È stata questa condizione professionale a farmi non solo amare la fotografia, ma anche a volerla capire in tutte le sue dimensioni. Per ragioni a me sconosciute, gli aspetti tecnici delle cose, sia nella gestione delle apparecchiature analogiche che in seguito con i processi digitali, non mi sono dispiaciuti, forse perché vi ho sempre trovato una logica che, purtroppo, non sono riuscito ad applicare a molti aspetti della mia vita personale. Per questo, quando ho imparato a fare qualcosa velocemente, non sono mai riuscita a sentirmi piena e ho sempre avuto bisogno di saperne di più. Di scoprire ciò che non mi è visibile a prima vista.

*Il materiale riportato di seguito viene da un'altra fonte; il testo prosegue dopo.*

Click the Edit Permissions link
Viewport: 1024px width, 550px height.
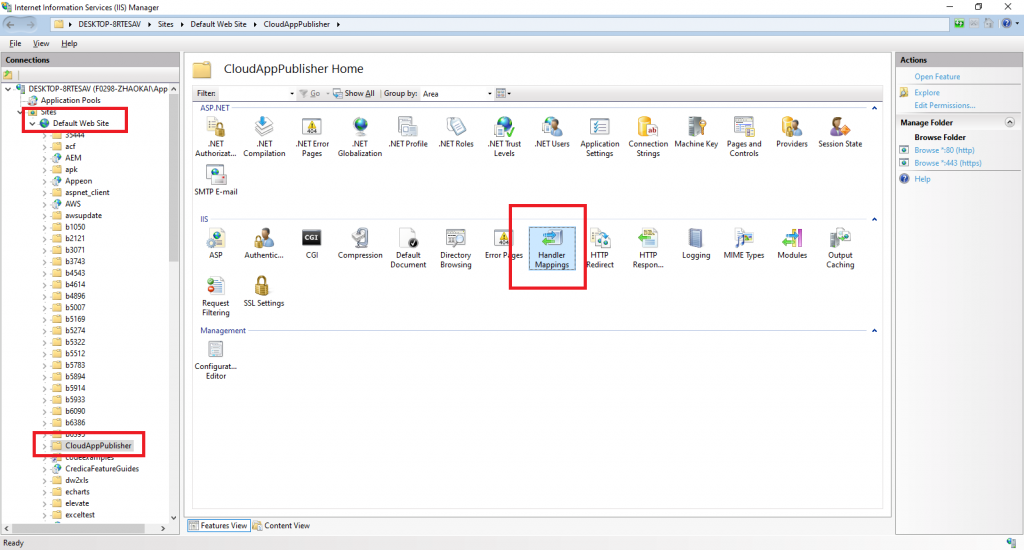[x=945, y=105]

Mi immagino, a volte, nei panni (😉 ) di Rick Deckard, che esplora le fotografie con la macchina Esper e scopre tutto ciò che si nasconde dietro gli angoli di visione non visibili nell’immagine originale. Ma non solo. La mia macchina Esper mi permette di andare oltre la stanza fotografata e di oltrepassare i limiti dell’inquadratura fino a scoprire un intero mondo congelato in una frazione di tempo, con i suoi paesaggi, le sue case, le sue strade e coloro che lo abitano, totalmente statici, braccati in una sorta di fotografia infinita, prova inconfutabile che tutto ciò che mi circonda, e oltre, esiste.